Pakistan’s list of exportable surpluses has remained static since almost the 1980s. In fact, over the last few years we have lost our traditional markets for sports and surgical goods and carpets. And even for the dream market that we believe would open up for Pakistan after the completion of the China-Pakistan Economic Corridor (CPEC), we have nothing more than textiles, leather, fisheries, food products, marble and minerals to export to China and to the Central Asian countries. China-Pakistan free trade and currency swap agreements would surely help, but only marginally. If only we can, in good time, equip our youth bulge with appropriate skills, especially in the knowledge-based specialities and enhance at the same time their productivity, Chinese businesspersons are likely to come to Pakistan to explore investment avenues in finance, banking, power, alternative energy, information technology, engineering goods, textile machinery, agriculture, agro-based industry, food, fruit processing, packaging, livestock and dairy farming. These industries are expected to be set up in the economic zones being planned along the three corridors (eastern, central and western). However, in order for these economic zones to be economically viable, Pakistan would need to develop its supply chains en route. This would mean introducing innovative trade policies that would push up import duties on finished goods to punishing levels, while at the same time resetting the rupee exchange rate at its realistic value, while bringing down import duties on raw materials, intermediaries and products in knock-down be onditions to almost zero, to bewarehoused for value-addition and then trans-shipped both ways on the CPEC.

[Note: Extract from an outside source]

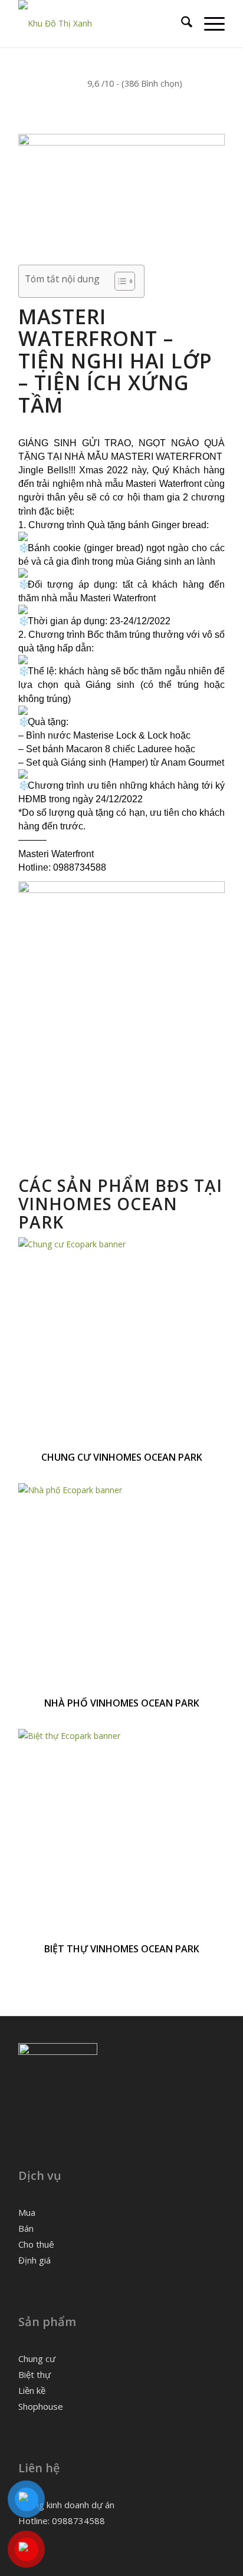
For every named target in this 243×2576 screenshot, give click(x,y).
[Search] (180, 23)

And there is also the possibility that if we could offer the right kind of trained manpower, China would consider relocating some of its manufacturing units in Pakistan; ones that are likely to become, at some future date, uneconomical at their original locations due mainly to escalation in labour costs. This is how the Asian Tigers became what they are today. In the late 1960s and early 1970s, the entrepreneurs in the US found the labour costs at home to be eating into their profit margins and therefore turned to East Asian countries with their capital and technology, used the cheap labour of host countries for fabrication and exported the finished goods back home to the US. In time, the East Asian countries saw their economies growing by leaps and bounds, led by exports, while consumers in the US and Europe found all kinds of luxury and semi-luxury goods, along with the essentials, within the reach of incomes of even those at the lowest rungs of society.
According to a study conducted by Dr Shabir Ahmed Khan, Assistant Professor, Area Study Centre, Peshawar University, the Pakistani apparel industry offers one of the lowest cost options globally: “The cost differential can be as high as 25 per cent, substantial in an industry that generally operates on low margins for the exporter. For instance, a hooded sweat shirt is made at the rate of $12 per piece in China, in Pakistan it costs $9 to $10. Similarly, a pair of jeans costs $10 in China while in Pakistan it costs $8 to $8.5, because the labour cost in Pakistan is less than n China, India and Vietnam. Pakistan has its own cotton supply and fabric and has more small and medium-size factories. China, after the US, is the second largest importer of Pakistan‘s textiles which is $1.527 billion, according to trade statistics for the last fiscal year. China mainly buys cotton yarn and cotton fabrics. The entrepreneurs in Pakistan also need to understand the Chinese market and avail the opportunities provided under the ChinaPakistan Free Trade Agreement. For instance, Pakistan is the cheapest supplier of bed wear in the world and China does not levy any duty on bed wear imports from Pakistan. With the up-gradation of 335km section of the Karakoram Highway from Gilgit to the Khunjerab Pass, making the highway an all-weather connection, bilateral trade as well as trade with the Central Asian region is bound to pick up and open fresh avenues for commerce on the new Silk Route. The expected revenues from oil and gas transit and land-to-sea trade via Pakistan can total around $1,000,000 per year.”